Das Brimstone Bleed an und für sich war einfach nur krass! In diesem ersten Band müssen die Teilnehmer an diesem Wettrennen die ersten zwei von vier Stationen durchlaufen und überleben. Es gilt, sich durch den Dschungel zu schlagen und die Wüste zu durchqueren. Als Anhaltspunkt dienen den Teilnehmern blaue Flaggen, die ihnen den Weg zum Basislager - dem Ziel - zeigen. Die Aufgabe in den ersten beiden Etappen ist also gleich, nur die Umstände sind anders. Und es ist einfach erschreckend, zu beobachten, wie sich Menschen verhalten können, wenn sie ein so kostbares Ziel wie ein Heilmittel für ihren geliebten Menschen vor Augen haben. Das Buch ist stellenweise einfach sehr grausam. Sowohl auf physischer als auch auf psychischer Ebene fügen sich die Kandidaten Schmerzen zu und es gibt Wendungen, mit denen ich niemals im Leben gerechnet hätte. Doch zum Glück zeigt die Autorin auch, wie in solchen Extremsituationen Freundschaften entstehen und Menschen zusammenwachsen. Es hat unglaublich gut getan, wenn bei all der Schwierigkeit und der Härte dieses Wettkampfes doch Szenen zum Lachen zu lesen waren.

Es sind über 100 Teilnehmer, die am Brimstone Bleed teilnehmen, natürlich spielt nicht jeder von ihnen im Buch eine tragende Rolle. Dennoch waren es einige Figuren, die man als Leser näher kennenlernt. Teilweise war es für mich schwierig, sie mir genauer vorzustellen. Besonders was das Alter der Charaktere betrifft, hatte ich so meine Schwierigkeiten. Aber während des Lesens sind mir einige Figuren immer mehr ans Herz gewachsen und ich fand es toll, was Victoria Scott für eine Geschichte um diese Charaktere drumherum gesponnen hat.

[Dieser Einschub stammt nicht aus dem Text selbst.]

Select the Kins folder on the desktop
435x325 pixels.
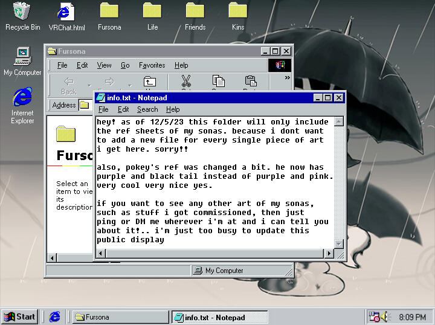point(237,11)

Es gibt einen Grund, warum ich nicht gerne Bücher lese, in denen Tiere eine Rolle spielen. Ich bin in der Beziehung furchtbar nah am Wasser gebaut und beim Lesen von "Feuer & Flut" ist mir das nur noch einmal so richtig bewusst geworden. Ich kann es nicht ertragen, wenn Tiere Gefühle zeigen, wenn sie ihre Liebe zu ihrem Herrchen zeigen, wenn sie Trauer oder Angst zeigen, weil sie geschlagen oder gequält werden. Leider gab es in diesem Buch Szenen, die ich gar nicht gerne gelesen habe. Zum Glück weitet Victoria Scott diese nicht unnötig aus. Es ist eher meine Fantasie gewesen, die mir das Lesen schwer gemacht hat. Und letztlich sind es auch einfach die Tiere, die Pandoras, gewesen, die diesem Buch seinen ganz besonderen Reiz geben. Es ist unglaublich, welchen Ideenreichtum die Autorin an den Tag gelegt hat, um ganz besondere Tiere mit ganz besonderen Fähigkeiten zu erschaffen. Auch hier gibt es Figuren, die mir ganz besonders ans Herz gewachsen sind, mit denen ich mitgefiebert habe, über die ich gestaunt und gelacht habe, die mir das Herz schwer gemacht haben.

In diesem ersten Band wird bereits erklärt, was der Hintergrund des Brimstone Bleeds ist. So unspektakulär ich diesen Aufhänger doch fand, so krankhafter und abscheulicher ist er doch. Ich bin mir nicht sicher, ob ich mich der Altersempfehlung des Verlages unter anderem aufgrund dieses Aspekts anschließen kann. Für Leser ab 14 Jahren ist das Buch doch schon recht krass. Selbst mich als Erwachsene hat es stellenweise echt erschüttert und wahnsinnig berührt.

Der erste Band hat mich nach dem ersten Lesen mit großer Spannung und Vorfreude auf Band 2 zurückgelassen. Umso froher war ich beim Re-Read, dass ich direkt zur Fortsetzung greifen konnte.


Mein Fazit

Ich bin einfach überwältigt vom Ideenreichtum der Autorin, vom Tempo dieses Buches, von den Charakteren - den menschlichen und den tierischen -, die mir ans Herz gewachsen sind, die ich stellenweise aber auch einfach verabscheut habe. Victoria Scott hat ein wahnsinnig mitreißendes Buch geschrieben, das ich einfach nur als krass empfunden habe.